··· Exercise input

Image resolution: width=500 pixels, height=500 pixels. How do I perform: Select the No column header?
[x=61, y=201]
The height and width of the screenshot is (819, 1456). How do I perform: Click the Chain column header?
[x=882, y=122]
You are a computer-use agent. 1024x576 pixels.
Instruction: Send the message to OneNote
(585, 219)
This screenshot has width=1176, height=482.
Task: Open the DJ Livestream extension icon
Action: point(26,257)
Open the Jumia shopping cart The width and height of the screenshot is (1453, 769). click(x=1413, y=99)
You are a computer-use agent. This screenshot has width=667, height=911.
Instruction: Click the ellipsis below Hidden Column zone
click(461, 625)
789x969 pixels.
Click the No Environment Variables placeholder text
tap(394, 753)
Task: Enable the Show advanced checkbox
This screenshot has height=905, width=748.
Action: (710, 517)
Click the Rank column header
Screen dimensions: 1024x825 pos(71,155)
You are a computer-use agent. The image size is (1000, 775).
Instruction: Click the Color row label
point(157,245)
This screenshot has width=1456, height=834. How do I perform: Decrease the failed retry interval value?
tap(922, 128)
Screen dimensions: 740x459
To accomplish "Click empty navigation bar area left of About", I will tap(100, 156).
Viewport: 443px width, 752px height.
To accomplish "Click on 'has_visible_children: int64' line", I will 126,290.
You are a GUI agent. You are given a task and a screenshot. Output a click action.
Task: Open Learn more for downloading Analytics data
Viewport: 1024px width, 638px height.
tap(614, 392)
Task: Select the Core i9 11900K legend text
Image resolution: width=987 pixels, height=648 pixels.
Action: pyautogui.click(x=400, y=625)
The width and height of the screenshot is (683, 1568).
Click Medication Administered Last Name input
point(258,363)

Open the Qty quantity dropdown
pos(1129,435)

······

**Brief**
Figure out how many lines of the material above hold the word "agent", and answer with that number only.

**Written reply**
4